# Benchmarking Julia on a PDE: the Kuramoto-Sivashinksy equation

The Kuramoto-Sivashinsky (KS) equation is a nonlinear time-evolving partial differential equation (PDE) on a 1d spatial domain.

\begin{equation*}
u_t = -u u_{x} - u_{xx} - u_{xxxx}
\end{equation*}

where $x$ is space, $t$ is time, and subscripts indicate differentiation. We assume a spatial domain $x \in [0, L_x]$ with periodic boundary conditions and initial condition $u(x,0) = u_0(x)$. 

A simulation for $u_0 = \cos(x) + 0.1 \sin x/8  + 0.01 \cos 2 \pi x/L_x$ and $L_x = 64\pi$.
![alternative text](figs/ksdynamics.svg)

## The benchmark algorithm: KS-CNAB2

We will use a finite Fourier expansion to discretize space and finite-differencing to discretize time, specifically the 2nd-order rank-Nicolson/Adams-Bashforth (CNAB2) timestepping formula. CNAB2 is low-order but straightforward to describe and easy to implement for this simple benchmark.

Write the KS equation as 

\begin{equation*}
u_t = Lu + N(u)
○ ○ ○
Job 1:
Rewrite the KS benchmark page from "A simulation for" through "this simple benchmark.", changing "finite Fourier expansion" to "truncated Fourier series".
Job 2:
Answer these questions about the KS benchmark page:
(a) What boundary conditions are assumed on the spatial domain?
(b) What value of $L_x$ is used in the simulation?
(c) What order is the CNAB2 timestepping formula?
Use only the KS benchmark page to answer.

Collected data:
○ ○ ○
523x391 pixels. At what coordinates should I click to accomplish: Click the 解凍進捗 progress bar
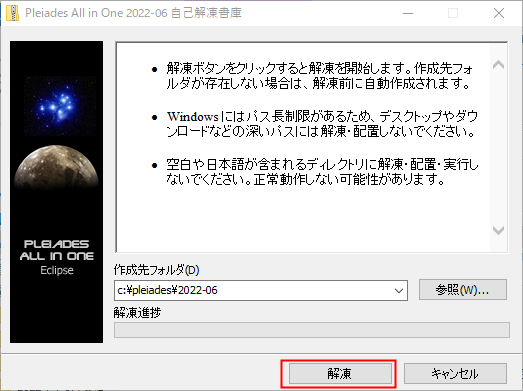[312, 330]
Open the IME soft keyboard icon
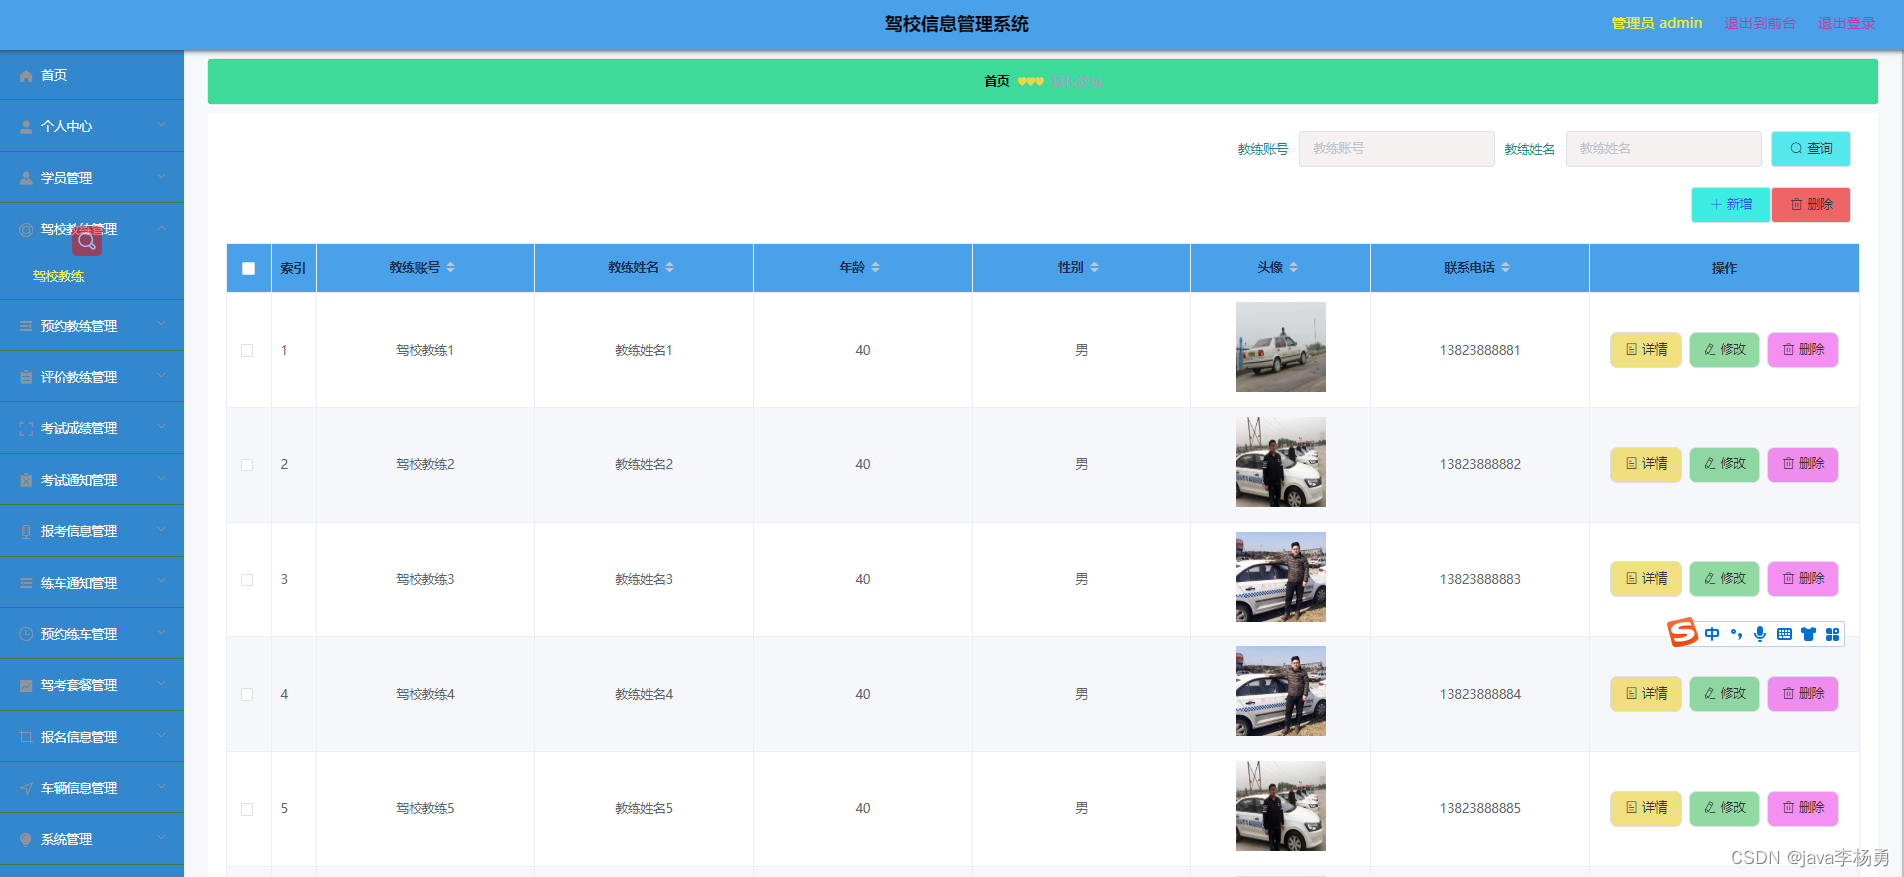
○ ○ ○
Full solution 1:
A simulation for $u_0 = \cos(x) + 0.1 \sin x/8  + 0.01 \cos 2 \pi x/L_x$ and $L_x = 64\pi$.
![alternative text](figs/ksdynamics.svg)

## The benchmark algorithm: KS-CNAB2

We will use a truncated Fourier series to discretize space and finite-differencing to discretize time, specifically the 2nd-order rank-Nicolson/Adams-Bashforth (CNAB2) timestepping formula. CNAB2 is low-order but straightforward to describe and easy to implement for this simple benchmark.

Full solution 2:
(a) Periodic boundary conditions
(b) $64\pi$
(c) 2nd order